Records shown below:

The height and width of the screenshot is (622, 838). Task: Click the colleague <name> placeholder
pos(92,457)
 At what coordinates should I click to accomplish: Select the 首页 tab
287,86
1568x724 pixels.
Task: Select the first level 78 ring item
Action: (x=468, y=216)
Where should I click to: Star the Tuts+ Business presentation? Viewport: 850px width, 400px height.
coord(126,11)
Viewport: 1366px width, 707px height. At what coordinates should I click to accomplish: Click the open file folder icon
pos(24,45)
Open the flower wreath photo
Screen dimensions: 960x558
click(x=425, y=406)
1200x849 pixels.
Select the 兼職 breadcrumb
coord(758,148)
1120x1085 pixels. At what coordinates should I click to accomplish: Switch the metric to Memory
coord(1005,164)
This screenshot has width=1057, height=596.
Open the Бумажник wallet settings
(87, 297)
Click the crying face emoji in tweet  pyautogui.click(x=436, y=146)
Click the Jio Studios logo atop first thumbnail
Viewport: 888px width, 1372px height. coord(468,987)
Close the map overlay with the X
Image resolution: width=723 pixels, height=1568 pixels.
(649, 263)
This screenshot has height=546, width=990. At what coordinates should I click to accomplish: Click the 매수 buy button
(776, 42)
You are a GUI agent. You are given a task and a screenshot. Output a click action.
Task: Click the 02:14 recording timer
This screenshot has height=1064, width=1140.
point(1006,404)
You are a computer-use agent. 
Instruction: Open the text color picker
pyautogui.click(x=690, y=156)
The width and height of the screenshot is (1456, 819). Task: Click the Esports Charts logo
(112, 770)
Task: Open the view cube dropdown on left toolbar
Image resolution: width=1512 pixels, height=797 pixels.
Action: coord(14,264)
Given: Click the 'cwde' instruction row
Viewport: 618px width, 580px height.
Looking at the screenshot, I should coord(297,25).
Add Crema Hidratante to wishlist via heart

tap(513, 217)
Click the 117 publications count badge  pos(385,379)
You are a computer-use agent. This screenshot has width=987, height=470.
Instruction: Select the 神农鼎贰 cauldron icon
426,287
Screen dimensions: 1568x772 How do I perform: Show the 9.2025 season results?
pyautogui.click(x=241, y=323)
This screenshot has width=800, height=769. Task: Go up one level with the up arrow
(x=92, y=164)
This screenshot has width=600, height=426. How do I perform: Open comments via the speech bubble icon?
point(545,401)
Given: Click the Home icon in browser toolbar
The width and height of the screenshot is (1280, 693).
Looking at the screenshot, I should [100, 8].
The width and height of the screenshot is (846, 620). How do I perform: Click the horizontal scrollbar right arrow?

End of Records shown.

### Task details
Identify the lines of the data that contain the word "computer". Copy each of them.

### Answer to this problem
You are a computer-use agent. 
You are a computer-use agent. This screenshot has width=987, height=470.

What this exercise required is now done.